Both of these posts resonated with me, so I've spent the last few days thinking about my Desired Feelings, Highest Values, and Needs for 2014 and wondering if I could encompass all that thought into a two word resolution: Be (insert feeling here). When I sit at this keyboard on December 31, 2014, how do I want to feel looking back on the year that just passed? Where do I want to be? What do I want to have accomplished? What do I need to do over the next 52 weeks to be sitting at the keyboard feeling the way I decided I wanted to feel when I wrote this post?

I knew that I had made a list of 13 Resolutions for 2013, but I couldn't really even remember what they were. I was able to find them and when I reviewed the list I found that I hadn't failed as much as I thought I had.



The items I starred are ones I am counting as successes. Even though I haven't been as successful with diet and exercise as I wanted to be, I am extremely glad that I have been able to maintain my A1C levels and stay off of medication for diabetes (#2). I competed in not 1, but 3 meets in 2013 (#6) and improved each time. I actually even started to like wearing my singlet. Though I can't completely check off everything on the list, I know that I made some progress on almost all of the goals I set, and with the exception of running another Rugged Maniac, I think most of these will remain goals I have for myself in the coming year. In truth, looking back my 1st and 13th goals are fitting bookends to the list as they are the most important and overarching. I think I could count these among my highest values and needs. Health and Self-Reliance.
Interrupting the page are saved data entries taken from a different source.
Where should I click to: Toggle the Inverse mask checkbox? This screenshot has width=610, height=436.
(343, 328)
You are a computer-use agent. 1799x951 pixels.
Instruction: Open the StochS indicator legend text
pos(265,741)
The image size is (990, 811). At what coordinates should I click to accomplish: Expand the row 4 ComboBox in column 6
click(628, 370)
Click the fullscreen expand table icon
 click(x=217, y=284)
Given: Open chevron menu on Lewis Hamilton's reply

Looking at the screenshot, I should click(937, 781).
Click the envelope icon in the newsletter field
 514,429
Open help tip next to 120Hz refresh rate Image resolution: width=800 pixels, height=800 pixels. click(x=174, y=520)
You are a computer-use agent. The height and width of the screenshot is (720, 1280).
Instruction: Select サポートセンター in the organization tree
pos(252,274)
Then I was browsing through my Facebook Year in Review and was reminded of even more of the successes and good moments I had in 2013. Granted, most of them were CrossFit and Weightlifting milestones (hitting a 100lb snatch, cleaning 130lbs, deadlifting over 200lbs, competing in every event of the 2013 CrossFit Games Open, getting my first double unders) and the memories that will stay with me (the DCF AM/PM Throw Down, volunteering at the Mid-Atlantic CrossFit Regionals, finishing Murph for the first time, competing at the MDUSA Open Tryouts, doing Hope on the National Mall in DC, being back home in Roanoke for the 2013 BHC Garage Games). It really wasn't such a bad year after all.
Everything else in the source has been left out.